Most of you probably use Microsoft Word. I doubt many of you would willingly go back to using Microsoft Word from 1995. The current version is a very refined and polished product. Yet if I asked you what single feature you could not live without, you likely would say "automatic spell check." That feature was introduced in 1995!
Similarly, if I asked you what new features Microsoft added to Word in 2022, I suspect most of you would be hard-pressed to answer. Finding this information on the Microsoft website is surprisingly hard--thankfully, someone posted a video:
Formatting in comment fields!
Over time, it is easy to hit diminishing returns on product refinement. These refinements are valuable to at least some set of customers--there is usually a pretty rigorous feature prioritization process! But those incremental refinements often lack the same punch as the original innovation.
A similar phenomenon happens with governments and government bureaucracy. Those of us in the United States will soon start preparing for our annual federal income tax exercise. The tax code is unbelievably complex. Many of those rules came about to address issues and corner cases arising from clever people trying to reduce their taxes.
If you have ever had to do government contracting forms, there is a similar level of complexity. Even the number of pages, font, and font size to be used are often specified. Somebody somewhere in the past undoubtedly tried to submit a massive proposal. That led to a rule about page length. Then some other clever person used a small font. Thus, the rule on font size. There are over 2300 pages of rules for government contracting (and that’s just the base; the Department of Defense has another 1000 pages of additional rules).

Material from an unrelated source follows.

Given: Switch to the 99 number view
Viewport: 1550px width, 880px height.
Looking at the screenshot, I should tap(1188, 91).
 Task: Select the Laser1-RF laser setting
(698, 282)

Refinement upon refinement.
Customers
This iterative refinement works for a while until a disruptive change is on the horizon.
This is where the customer dimension comes in. It is easy to think of customers as a more uniform, homogenous group—witness the endless trove of business slogans: "Be customer focused. Customers are our number one priority. Customer-driven."

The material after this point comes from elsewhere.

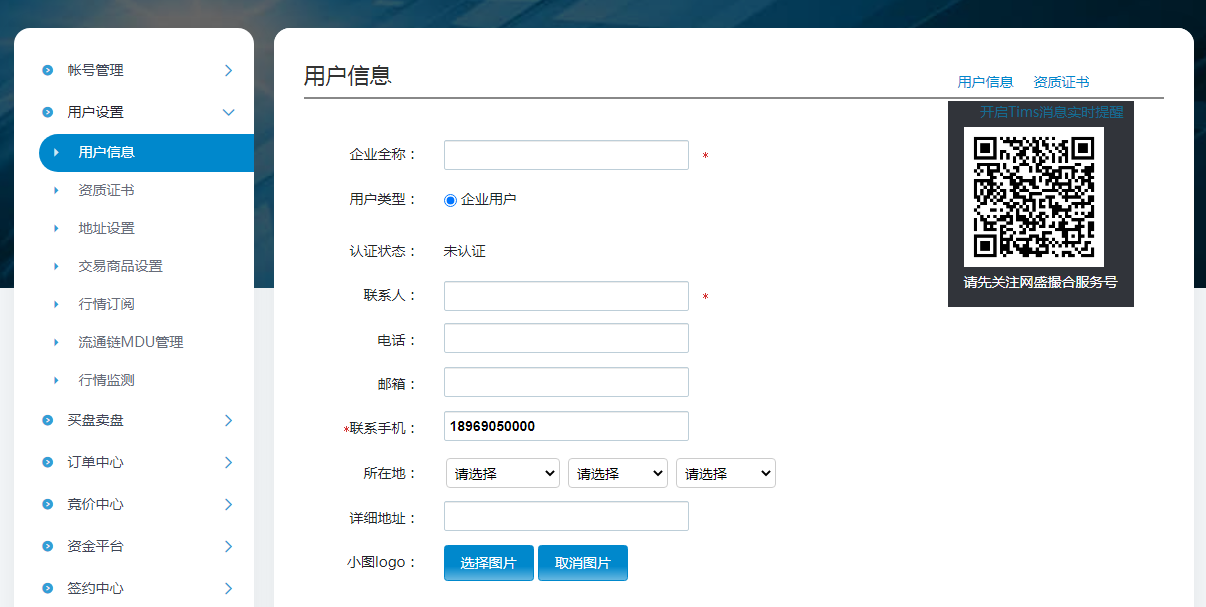Viewport: 1206px width, 607px height.
Task: Open the second 所在地 city dropdown
Action: point(617,474)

The reality is much more complex, as we all know. Some customers want no change at all. Others want incremental refinements. Another group may wish for more radical improvements (cost, functionality, etc.). Even within those groups, there is a tremendous diversity of opinions, wants, and needs. We had a saying inside Microsoft for many years: "No one uses 100% of the features of Office, but every feature is used by at least someone".
The incremental planning and refinement process discussed above is typically very effective at balancing the needs of current customers—that is why so many companies do it!
The challenge is disruptive change. That disruptive change can be on some cost of performance basis (e.g., think of the original introduction of gmail.com offering 1 gigabyte of storage when competing email products offered 2MB: a 500:1 performance increase). Sometimes it's entirely new categories of functionality, like smartphones or AI and blockchain technologies in today's world.
It can be difficult to navigate those different customer needs, particularly when the disruptive technology would force a significant change in the company.
In one of the very best books on this topic, "The Innovator's Dilemma," Clayton Christensen explores the challenge that successful companies can face in adapting to new technologies or market changes. I highly recommend this book if you haven't read it yet.
Let's consider the earlier example of Microsoft Word. I no longer use Microsoft Word--and that transition happened extremely rapidly. Whereas before, I would use Word nearly daily, today, I use a combination of chatGPT and Grammarly for all of my writing tasks. The combination is stunning: it has greatly improved not only the speed with which I can write but also the quality.